За эти двое суток он пережил больше, чем за предыдущие тридцать лет благополучной жизни. В прошлой жизни почти ничего не менялось с годами, все шло по накатанной, проторенной для всех, колее. Окончил школу, ничем не выделяясь среди сверстников, затем институт. По протекции удалось устроиться в областную больницу. Женился, развелся, защитил кандидатскую диссертацию. Годы проходили один за другим, одинаковые, словно доски в заборе. В последний же месяц события неожиданно понеслись обезумевшим гепардом, из ниоткуда возникла рукопись, рухнул, казалось незыблемый, уклад жизни. А за эти два дня пришлось научиться спать сидя, в неудобном кресле зала ожидания, питаться пирожками неизвестно с чьим мясом, скрываться от подозрительных сотрудников милиции, что особенно озверели после недавних взрывов в Москве. Николай оброс щетиной, был неопрятен. Один раз его даже приняли за бомжа, но денежная купюра, хрустнув в мощной длани служителя порядка, помогла избежать знакомства с местным «обезьянником». Способности внечувственного восприятия за эти дни обострились чрезвычайно, в ауре он теперь различал такие подробности, что с одного взгляда мог определить, чем человек болеет сейчас, чем болел недавно и чем будет болеть, увидеть настроение и общее самочувствие. Настроение находящихся рядом он не просто видел, а ощущал, как говорится, собственной шкурой. Когда соседом по залу ожидания оказался желчный старик, то в бок словно воткнули тысячи маленьких иголочек, а когда в электричке на сиденья напротив уселась влюбленная парочка, то сладковатый привкус появился даже во рту, а кожа на лице стала липкой и противной. Николай попытался носовым платком стереть липкую гадость, но не получалось, пока долговязая девица с прыщавым кавалером не покинули вагон.

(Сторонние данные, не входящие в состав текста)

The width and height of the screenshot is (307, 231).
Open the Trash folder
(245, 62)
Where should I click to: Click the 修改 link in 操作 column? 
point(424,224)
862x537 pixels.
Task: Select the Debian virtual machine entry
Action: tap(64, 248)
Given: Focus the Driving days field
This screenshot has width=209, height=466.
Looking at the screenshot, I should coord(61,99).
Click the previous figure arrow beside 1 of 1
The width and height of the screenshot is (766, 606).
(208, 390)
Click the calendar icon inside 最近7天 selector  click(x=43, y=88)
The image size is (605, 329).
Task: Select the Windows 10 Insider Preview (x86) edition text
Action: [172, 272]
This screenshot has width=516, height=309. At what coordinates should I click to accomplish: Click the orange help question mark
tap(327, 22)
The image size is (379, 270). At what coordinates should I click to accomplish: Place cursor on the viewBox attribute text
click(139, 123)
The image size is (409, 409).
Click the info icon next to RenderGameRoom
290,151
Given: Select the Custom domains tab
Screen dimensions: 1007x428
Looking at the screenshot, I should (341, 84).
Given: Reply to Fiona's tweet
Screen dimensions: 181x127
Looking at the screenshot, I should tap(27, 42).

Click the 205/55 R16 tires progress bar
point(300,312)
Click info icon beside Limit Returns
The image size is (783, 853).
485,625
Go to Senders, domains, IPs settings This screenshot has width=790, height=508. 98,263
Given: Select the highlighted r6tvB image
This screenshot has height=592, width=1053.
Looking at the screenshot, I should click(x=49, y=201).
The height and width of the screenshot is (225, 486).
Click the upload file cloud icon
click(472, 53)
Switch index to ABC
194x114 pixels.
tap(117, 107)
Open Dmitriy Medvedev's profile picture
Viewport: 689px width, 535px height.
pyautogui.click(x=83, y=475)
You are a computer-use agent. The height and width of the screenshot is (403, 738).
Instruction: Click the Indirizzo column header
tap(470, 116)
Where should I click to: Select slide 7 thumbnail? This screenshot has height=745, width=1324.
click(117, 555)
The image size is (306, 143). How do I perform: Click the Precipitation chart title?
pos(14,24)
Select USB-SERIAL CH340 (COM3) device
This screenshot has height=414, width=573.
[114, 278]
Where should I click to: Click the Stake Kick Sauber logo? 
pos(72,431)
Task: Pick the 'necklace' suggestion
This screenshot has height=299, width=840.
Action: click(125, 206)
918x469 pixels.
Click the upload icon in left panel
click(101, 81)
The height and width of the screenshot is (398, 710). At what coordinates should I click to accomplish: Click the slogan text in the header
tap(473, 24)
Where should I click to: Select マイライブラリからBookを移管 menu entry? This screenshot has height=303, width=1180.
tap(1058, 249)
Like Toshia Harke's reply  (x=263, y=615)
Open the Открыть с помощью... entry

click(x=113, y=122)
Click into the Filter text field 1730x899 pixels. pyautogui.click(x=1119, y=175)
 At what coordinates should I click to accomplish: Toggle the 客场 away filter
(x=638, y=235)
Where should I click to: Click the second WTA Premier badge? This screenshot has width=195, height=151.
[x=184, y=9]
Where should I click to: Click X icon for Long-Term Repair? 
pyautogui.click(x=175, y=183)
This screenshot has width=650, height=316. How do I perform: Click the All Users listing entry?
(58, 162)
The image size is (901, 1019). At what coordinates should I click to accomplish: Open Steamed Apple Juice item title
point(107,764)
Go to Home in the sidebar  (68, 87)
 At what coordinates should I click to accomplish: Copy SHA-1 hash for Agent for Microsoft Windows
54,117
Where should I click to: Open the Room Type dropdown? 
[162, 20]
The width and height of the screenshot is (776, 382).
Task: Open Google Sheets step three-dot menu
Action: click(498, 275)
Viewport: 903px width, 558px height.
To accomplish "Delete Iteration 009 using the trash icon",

Серьезных неприятностей избежать также не удалось, дважды Николай влипал в приключения. Первый раз, когда уже стемнело, на пустынной станции в вагон вошли четверо крепких ребят в масках, с резиновыми дубинками в руках. Пассажиров было немного, добры молодцы, переходя от одного к другому, взимали определенную сумму. Никто и не думал перечить, деньги небольшие, здоровье и нервы всяко дороже. Все шло тихо и спокойно до тех пор, пока четверка не добралась до Николая.

— Дядя, гони деньги, — загнусавил из-под вязаной шапочки один из громил. Николай не спеша, поднял голову. Сквозь прорези маски на него смотрели пустые, голубые глаза, как говорят, «не отягченные наличием интеллекта».

— Деньги, — скривил рот Николай. — А за что?

— За охрану поезда от бандитов. Не задерживай, гони двадцатку, — гнусавый тенорок звучал раздраженно. За спиной говорившего зашевелились дружки, напряжение нарастало.

— И кто же это меня от них охраняет? — еще сильнее скривился Николай. Столь спокойное, и даже смелое поведение в опасности не было свойственно ему ранее. Но поделать с собой Николай уже ничего не мог. Новый Николай взял ситуацию под контроль и все увереннее нарывался на неприятности.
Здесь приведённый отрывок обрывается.